Con-formar ese pueblo venidero es nuestra más alta responsabilidad. No estamos en una crisis económica (lo diremos una vez más), sino de civilización. El nihilismo, que vuelve yerma a la vida, nos zarandea sin pedirnos permiso, la lógica oposicional se incrusta hasta en los más minúsculos rincones de (des)encuentro, el vértigo de movimiento, voraz impulso de dispersión en mil pequeñas tareas sin alianza interna, nos roba la demora que pide la vida y el pensamiento. Y se trata sólo de unos ejemplos.
Pensar no es abstraerse del mundo. Por el contrario, es hundirse definitivamente en él. No es una falta de acción, sino un agenciárselas lúcidamente en la realidad concreta. No es recluirse en sí, en un diálogo interior sin ventanas, sino olvidarse a sí mismo, perderse, operar en esa exterioridad que nos descentra, pues el mundo se hace, se crea. Y está siempre por crear.
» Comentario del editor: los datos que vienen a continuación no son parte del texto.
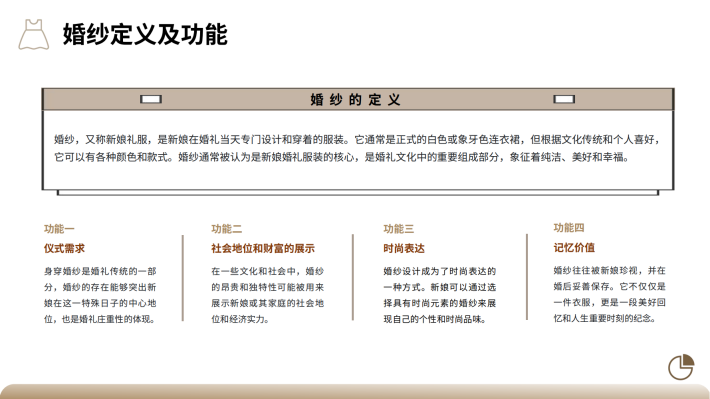Viewport: 710px width, 399px height.
Task: Select body text under 时尚表达
Action: click(x=440, y=295)
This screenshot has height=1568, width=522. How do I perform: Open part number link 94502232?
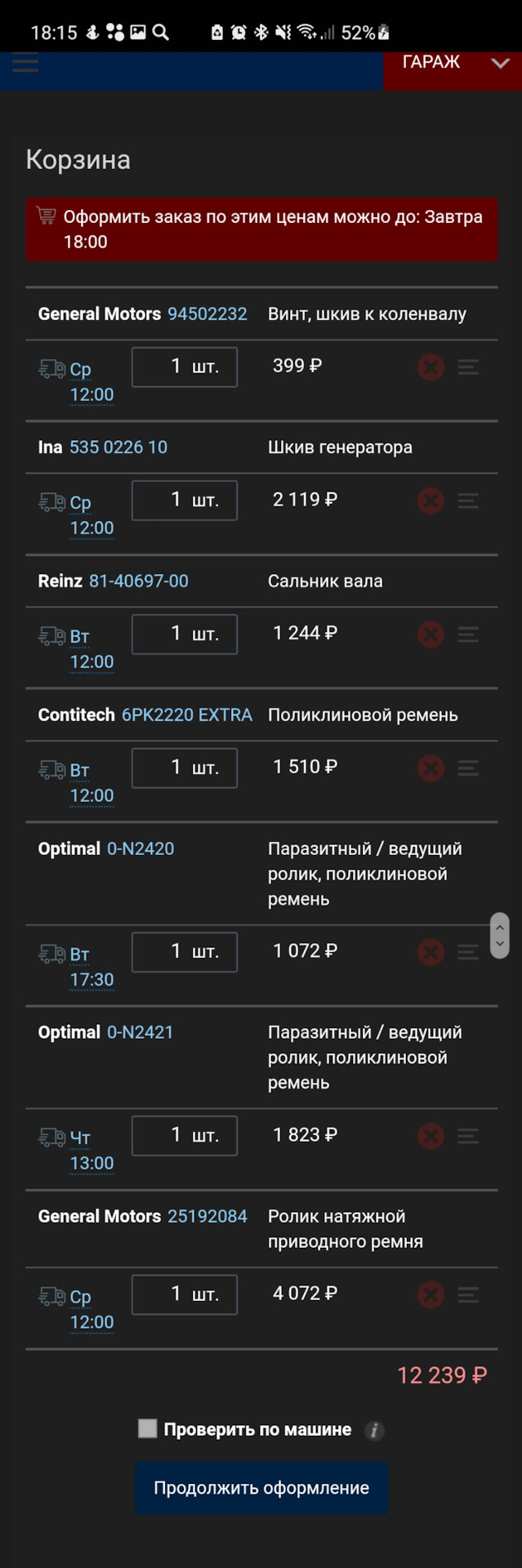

No extrañaría que la falta de una Gran política condujese finalmente a una mera añoranza del bienestar perdido, a una reivindicación a redrotiempo de la bonanza en la que vivíamos, y a nada más. Y todo ello arropado por una actitud encorajinada y resentida. Posibilidad del tránsito desde la indignación hacia el enrabietamiento colérico (infantilismo generalizado). Habríamos perdido, entonces, la fortaleza que demanda la vida. Pues la vida, y perdone el lector las redundancias, no tiende a la autosupervivencia, sino a la autosuperación. La vida es anhelo a más vida.